[EXERCISE AIM] Begin at the line containing "You are a GUI" in the data below and go on through the line containing "Screen dimensions: 739x351", repeating each line exactly; include both ends and no other line.

[SOURCE MATERIAL]
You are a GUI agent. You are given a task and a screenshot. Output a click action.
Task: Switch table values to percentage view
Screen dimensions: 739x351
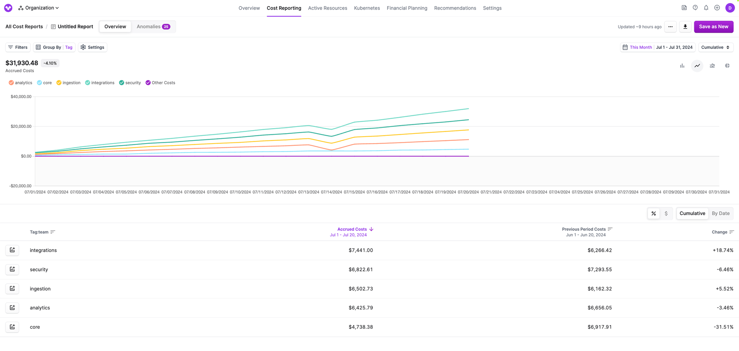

==

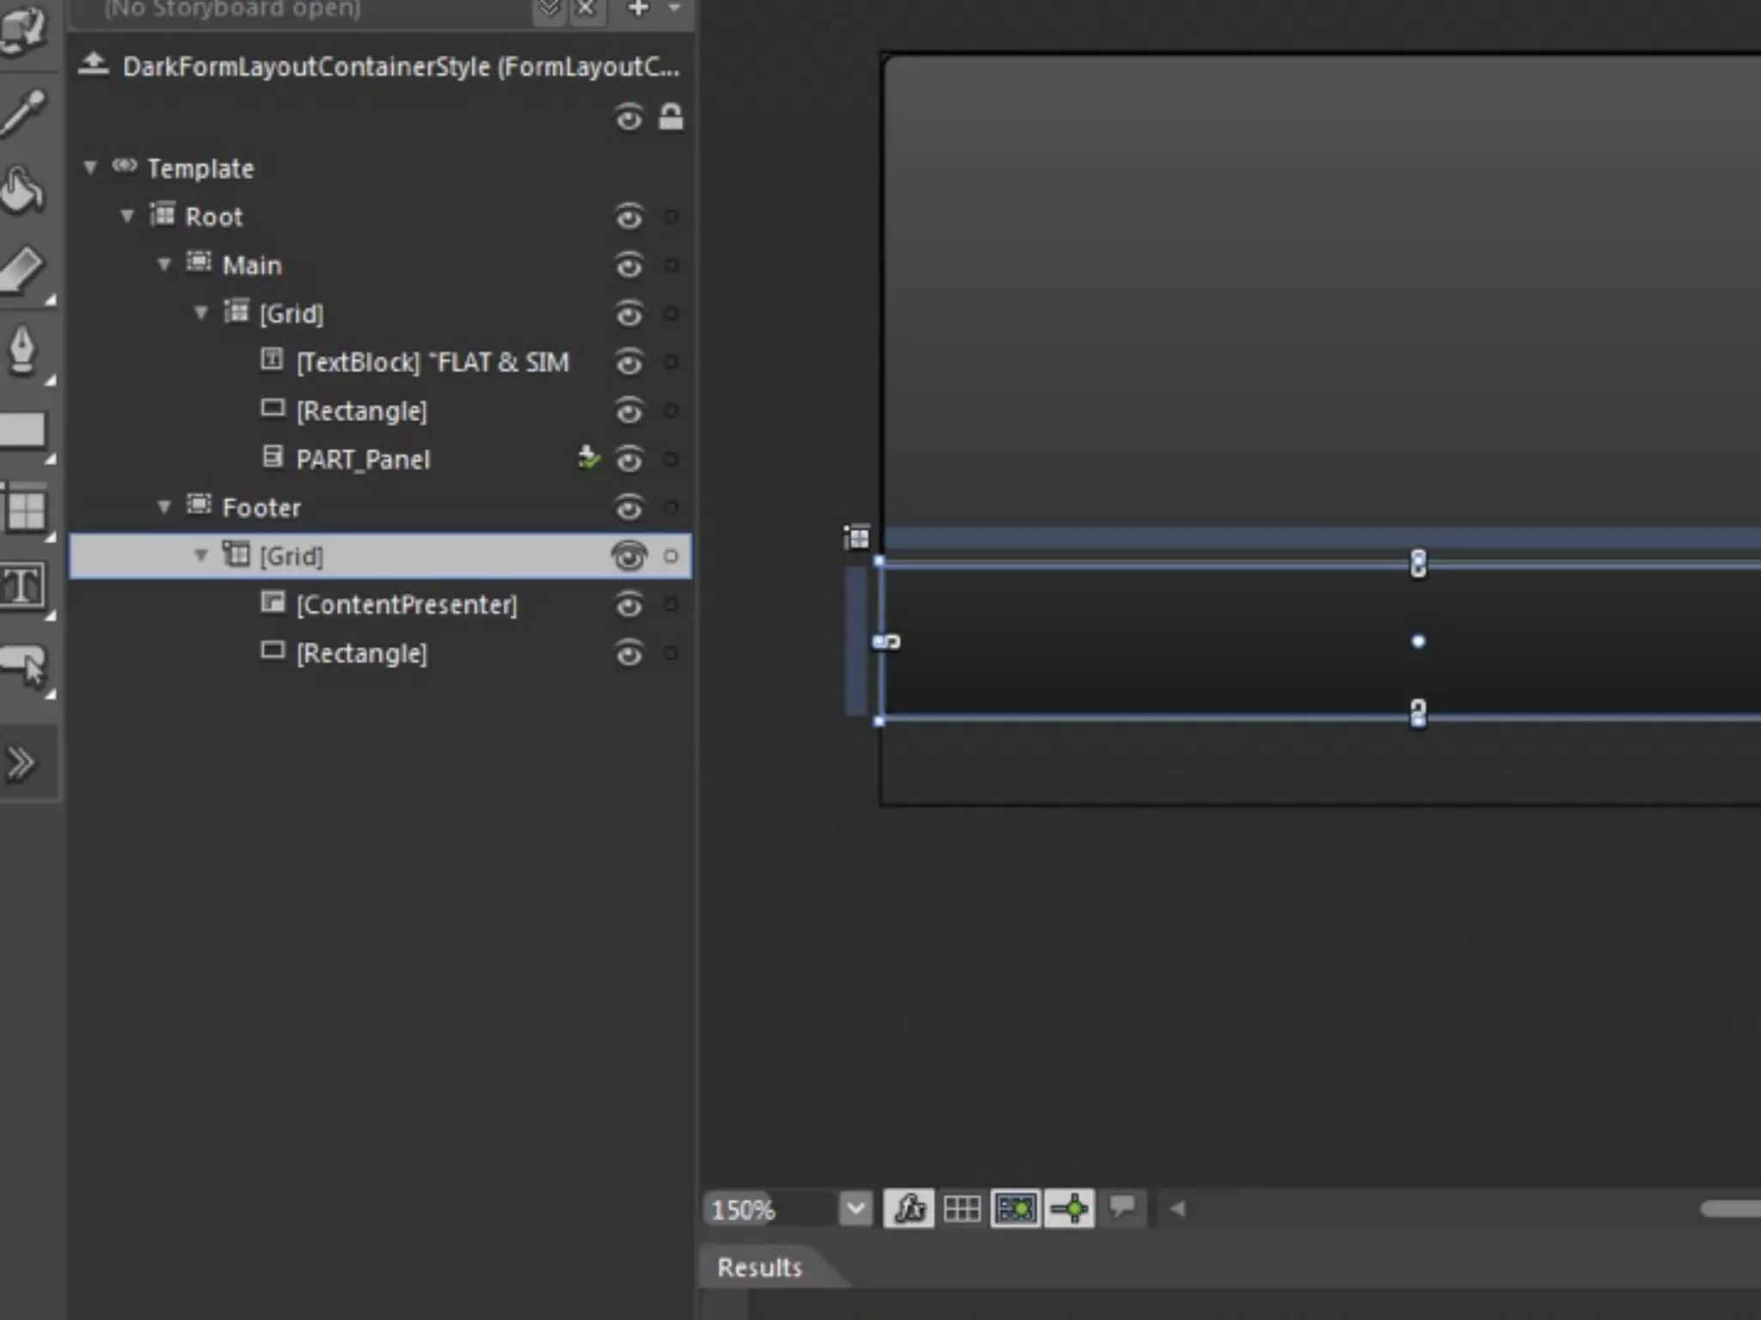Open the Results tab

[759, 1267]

[THE COMPLETED TASK]
You are a GUI agent. You are given a task and a screenshot. Output a click action.
Task: Switch table values to percentage view
Screen dimensions: 739x351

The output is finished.